### Try it
Using the material below, print the line that contains "[Instagram] (908, 8)", the line that contains "[El Mouradi Palace,Tunis", and every line in between, exactly and nothing else.

-=-=-=-=-

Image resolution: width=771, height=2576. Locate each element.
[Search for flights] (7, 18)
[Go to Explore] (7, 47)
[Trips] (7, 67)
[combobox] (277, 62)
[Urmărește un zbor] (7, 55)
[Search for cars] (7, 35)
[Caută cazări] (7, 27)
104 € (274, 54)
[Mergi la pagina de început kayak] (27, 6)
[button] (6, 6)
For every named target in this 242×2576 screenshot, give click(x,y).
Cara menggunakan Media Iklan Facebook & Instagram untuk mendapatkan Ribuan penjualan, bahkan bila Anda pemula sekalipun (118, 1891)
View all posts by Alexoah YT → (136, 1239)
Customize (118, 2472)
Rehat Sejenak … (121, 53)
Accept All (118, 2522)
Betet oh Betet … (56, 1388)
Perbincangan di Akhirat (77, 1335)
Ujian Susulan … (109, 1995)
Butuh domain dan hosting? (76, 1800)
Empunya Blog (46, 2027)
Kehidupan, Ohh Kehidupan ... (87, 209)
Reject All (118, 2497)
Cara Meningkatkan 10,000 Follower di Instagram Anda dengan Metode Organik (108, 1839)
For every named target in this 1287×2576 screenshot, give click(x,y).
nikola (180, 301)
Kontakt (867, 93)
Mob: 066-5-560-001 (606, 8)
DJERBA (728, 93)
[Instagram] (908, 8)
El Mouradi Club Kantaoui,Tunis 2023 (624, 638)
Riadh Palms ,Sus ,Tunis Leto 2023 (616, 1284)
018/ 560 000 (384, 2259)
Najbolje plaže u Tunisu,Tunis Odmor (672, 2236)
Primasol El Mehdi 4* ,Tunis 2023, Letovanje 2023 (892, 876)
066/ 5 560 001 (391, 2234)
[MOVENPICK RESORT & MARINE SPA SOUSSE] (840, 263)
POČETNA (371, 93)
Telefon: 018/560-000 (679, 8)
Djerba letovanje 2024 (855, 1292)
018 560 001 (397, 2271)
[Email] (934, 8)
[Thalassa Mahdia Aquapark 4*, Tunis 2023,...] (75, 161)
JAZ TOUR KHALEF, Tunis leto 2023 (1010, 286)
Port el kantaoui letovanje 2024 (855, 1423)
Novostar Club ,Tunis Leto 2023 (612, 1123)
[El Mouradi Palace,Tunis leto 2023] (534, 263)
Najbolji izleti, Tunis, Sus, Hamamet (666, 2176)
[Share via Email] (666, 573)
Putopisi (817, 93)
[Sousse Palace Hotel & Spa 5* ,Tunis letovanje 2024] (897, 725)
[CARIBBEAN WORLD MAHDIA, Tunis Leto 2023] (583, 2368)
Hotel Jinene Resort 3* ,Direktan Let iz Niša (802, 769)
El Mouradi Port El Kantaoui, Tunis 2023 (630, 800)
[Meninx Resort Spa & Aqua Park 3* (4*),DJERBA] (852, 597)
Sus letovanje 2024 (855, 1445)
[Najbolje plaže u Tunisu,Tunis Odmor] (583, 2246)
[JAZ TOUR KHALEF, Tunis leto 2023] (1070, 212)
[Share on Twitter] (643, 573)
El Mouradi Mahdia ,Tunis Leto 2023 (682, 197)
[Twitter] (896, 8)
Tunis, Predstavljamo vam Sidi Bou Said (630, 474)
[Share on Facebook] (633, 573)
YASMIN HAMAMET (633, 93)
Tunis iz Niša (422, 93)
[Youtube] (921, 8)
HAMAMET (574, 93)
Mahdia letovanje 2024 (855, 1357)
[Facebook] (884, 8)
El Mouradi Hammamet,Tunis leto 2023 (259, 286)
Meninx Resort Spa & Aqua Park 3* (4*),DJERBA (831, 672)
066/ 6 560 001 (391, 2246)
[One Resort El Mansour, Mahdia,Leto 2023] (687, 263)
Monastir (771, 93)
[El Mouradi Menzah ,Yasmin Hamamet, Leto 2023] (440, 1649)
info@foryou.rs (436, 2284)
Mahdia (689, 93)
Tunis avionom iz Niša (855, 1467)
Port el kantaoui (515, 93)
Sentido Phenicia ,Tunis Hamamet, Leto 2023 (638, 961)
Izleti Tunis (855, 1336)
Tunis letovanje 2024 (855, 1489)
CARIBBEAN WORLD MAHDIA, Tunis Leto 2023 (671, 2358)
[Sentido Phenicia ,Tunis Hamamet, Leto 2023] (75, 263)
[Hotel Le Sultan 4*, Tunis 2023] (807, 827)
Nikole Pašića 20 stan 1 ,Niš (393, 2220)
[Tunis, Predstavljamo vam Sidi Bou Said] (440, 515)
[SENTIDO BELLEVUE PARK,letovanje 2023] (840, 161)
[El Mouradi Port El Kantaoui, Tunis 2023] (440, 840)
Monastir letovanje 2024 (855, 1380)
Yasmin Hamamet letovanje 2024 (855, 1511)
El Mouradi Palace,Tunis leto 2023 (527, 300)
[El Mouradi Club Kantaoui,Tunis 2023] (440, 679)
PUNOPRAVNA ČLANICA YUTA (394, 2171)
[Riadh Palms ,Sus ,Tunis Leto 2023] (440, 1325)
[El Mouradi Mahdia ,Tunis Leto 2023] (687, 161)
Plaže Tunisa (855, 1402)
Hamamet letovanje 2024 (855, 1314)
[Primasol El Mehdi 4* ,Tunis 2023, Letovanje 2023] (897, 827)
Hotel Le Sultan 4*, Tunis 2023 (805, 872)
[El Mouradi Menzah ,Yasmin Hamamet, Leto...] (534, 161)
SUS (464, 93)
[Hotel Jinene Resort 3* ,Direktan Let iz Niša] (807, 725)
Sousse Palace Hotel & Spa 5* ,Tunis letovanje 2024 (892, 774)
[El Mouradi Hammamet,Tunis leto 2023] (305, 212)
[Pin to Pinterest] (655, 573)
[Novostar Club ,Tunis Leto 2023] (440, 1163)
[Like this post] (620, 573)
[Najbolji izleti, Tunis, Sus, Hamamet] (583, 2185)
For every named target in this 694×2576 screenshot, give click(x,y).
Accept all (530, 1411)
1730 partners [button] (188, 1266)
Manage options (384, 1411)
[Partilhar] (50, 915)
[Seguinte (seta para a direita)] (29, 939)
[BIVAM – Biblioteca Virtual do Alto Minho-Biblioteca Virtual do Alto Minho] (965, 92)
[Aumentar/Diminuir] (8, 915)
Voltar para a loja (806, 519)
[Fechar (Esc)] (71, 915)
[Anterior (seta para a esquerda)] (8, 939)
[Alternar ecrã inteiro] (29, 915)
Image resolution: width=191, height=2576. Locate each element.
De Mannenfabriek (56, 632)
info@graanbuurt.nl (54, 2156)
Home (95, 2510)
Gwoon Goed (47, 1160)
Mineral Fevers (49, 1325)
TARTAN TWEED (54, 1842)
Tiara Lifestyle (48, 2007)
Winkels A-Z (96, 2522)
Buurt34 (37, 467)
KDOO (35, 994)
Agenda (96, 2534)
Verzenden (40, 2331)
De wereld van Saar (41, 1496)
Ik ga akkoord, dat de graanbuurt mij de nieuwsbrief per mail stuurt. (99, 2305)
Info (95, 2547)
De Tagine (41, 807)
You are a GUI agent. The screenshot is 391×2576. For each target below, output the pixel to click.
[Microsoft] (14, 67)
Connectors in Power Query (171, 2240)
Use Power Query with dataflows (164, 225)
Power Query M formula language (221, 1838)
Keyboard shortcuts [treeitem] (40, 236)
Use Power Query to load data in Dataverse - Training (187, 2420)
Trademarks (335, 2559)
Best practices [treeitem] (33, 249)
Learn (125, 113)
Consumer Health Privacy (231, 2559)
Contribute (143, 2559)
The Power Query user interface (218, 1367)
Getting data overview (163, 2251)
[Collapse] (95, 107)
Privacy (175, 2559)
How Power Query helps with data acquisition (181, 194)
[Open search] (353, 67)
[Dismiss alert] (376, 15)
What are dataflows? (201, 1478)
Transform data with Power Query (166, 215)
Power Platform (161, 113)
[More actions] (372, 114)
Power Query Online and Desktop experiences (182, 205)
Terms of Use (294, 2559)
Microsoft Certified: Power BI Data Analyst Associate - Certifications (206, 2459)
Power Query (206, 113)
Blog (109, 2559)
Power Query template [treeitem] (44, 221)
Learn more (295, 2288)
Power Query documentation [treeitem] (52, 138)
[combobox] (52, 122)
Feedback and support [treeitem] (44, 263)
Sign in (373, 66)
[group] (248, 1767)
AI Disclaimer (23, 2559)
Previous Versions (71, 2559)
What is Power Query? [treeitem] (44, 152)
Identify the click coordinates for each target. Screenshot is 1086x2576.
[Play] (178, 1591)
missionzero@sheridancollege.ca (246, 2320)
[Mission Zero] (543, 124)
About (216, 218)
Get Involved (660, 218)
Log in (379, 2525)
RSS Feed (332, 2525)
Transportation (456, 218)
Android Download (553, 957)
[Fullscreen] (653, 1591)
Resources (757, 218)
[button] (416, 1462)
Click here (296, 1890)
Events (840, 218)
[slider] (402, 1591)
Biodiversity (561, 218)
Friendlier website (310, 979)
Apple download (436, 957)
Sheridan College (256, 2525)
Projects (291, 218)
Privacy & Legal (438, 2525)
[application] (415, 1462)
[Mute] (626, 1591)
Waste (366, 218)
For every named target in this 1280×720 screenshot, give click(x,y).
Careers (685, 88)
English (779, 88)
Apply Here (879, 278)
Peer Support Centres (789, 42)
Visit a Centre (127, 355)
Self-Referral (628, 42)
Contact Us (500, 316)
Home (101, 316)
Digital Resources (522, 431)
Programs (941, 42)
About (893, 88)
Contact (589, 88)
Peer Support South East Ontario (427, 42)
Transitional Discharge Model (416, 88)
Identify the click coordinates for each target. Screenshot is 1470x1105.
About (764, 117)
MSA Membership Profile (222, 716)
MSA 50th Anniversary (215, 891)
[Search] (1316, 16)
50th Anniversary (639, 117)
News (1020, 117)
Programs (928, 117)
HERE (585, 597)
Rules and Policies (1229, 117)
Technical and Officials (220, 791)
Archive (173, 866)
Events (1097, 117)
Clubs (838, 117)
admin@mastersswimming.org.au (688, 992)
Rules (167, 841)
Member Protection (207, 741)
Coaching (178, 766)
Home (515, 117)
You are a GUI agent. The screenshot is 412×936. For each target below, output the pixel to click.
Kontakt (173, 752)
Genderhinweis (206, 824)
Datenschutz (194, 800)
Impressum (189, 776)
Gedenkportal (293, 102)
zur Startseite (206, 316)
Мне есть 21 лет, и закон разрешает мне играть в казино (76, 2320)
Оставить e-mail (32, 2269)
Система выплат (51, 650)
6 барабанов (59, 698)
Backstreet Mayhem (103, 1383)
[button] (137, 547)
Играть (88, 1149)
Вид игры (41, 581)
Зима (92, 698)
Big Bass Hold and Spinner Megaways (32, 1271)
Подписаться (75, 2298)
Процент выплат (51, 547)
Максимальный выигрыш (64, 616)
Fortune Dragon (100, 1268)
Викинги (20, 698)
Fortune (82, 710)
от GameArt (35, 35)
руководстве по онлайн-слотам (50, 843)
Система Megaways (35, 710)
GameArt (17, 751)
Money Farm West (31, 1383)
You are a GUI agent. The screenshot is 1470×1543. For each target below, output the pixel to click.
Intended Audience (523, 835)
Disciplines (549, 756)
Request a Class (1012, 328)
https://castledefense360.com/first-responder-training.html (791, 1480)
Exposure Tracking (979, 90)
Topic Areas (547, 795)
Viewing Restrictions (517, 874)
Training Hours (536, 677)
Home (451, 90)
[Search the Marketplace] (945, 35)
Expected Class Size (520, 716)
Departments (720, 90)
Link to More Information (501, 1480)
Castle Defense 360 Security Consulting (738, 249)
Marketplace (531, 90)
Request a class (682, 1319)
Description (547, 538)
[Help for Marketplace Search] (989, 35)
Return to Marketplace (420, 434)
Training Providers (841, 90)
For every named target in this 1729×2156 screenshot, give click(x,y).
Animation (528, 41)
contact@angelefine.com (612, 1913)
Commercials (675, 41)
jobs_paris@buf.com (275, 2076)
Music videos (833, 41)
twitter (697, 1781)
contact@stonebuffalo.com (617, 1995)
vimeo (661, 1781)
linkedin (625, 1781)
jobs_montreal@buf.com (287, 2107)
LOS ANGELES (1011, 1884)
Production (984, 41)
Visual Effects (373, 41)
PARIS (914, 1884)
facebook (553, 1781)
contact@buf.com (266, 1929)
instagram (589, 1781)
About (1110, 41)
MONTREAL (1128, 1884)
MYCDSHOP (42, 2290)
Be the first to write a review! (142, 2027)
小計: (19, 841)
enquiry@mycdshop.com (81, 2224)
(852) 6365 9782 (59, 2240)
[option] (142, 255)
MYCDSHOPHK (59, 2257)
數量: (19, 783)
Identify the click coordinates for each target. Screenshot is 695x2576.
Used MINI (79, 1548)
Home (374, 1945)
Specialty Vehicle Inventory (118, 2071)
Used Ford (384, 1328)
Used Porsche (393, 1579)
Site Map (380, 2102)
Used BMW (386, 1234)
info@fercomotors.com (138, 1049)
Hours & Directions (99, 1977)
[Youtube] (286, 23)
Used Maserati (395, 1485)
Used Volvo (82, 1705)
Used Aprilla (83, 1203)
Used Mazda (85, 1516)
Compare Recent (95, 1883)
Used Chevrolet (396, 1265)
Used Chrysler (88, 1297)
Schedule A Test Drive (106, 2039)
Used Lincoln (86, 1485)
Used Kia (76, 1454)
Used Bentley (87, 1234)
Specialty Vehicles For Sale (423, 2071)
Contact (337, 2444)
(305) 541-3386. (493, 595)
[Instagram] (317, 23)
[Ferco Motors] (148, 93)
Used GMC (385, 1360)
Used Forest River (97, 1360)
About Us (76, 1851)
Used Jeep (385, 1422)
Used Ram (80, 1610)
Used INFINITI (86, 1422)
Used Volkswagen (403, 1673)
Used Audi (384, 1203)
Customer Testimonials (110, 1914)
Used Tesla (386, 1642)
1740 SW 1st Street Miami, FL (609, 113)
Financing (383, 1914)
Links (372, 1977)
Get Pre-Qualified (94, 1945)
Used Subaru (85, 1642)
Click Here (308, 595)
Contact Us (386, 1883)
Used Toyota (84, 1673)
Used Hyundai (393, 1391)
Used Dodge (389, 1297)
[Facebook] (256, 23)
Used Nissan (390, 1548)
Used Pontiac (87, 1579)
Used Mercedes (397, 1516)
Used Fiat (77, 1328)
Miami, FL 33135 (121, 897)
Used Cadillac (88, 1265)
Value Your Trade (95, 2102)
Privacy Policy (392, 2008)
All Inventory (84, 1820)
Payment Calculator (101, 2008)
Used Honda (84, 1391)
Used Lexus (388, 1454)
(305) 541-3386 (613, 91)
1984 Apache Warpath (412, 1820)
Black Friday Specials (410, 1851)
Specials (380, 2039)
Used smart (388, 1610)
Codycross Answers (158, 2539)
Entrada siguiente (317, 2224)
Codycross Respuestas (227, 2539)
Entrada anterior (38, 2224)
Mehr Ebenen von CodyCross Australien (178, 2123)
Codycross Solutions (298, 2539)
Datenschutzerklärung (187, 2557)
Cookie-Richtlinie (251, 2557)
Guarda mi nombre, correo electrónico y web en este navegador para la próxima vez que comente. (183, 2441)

-=-=-=-=-

### Answer to the exercise
[Instagram] (908, 8)
El Mouradi Club Kantaoui,Tunis 2023 (624, 638)
Riadh Palms ,Sus ,Tunis Leto 2023 (616, 1284)
018/ 560 000 (384, 2259)
Najbolje plaže u Tunisu,Tunis Odmor (672, 2236)
Primasol El Mehdi 4* ,Tunis 2023, Letovanje 2023 (892, 876)
066/ 5 560 001 (391, 2234)
[MOVENPICK RESORT & MARINE SPA SOUSSE] (840, 263)
POČETNA (371, 93)
Telefon: 018/560-000 (679, 8)
Djerba letovanje 2024 (855, 1292)
018 560 001 (397, 2271)
[Email] (934, 8)
[Thalassa Mahdia Aquapark 4*, Tunis 2023,...] (75, 161)
JAZ TOUR KHALEF, Tunis leto 2023 (1010, 286)
Port el kantaoui letovanje 2024 (855, 1423)
Novostar Club ,Tunis Leto 2023 (612, 1123)
[El Mouradi Palace,Tunis leto 2023] (534, 263)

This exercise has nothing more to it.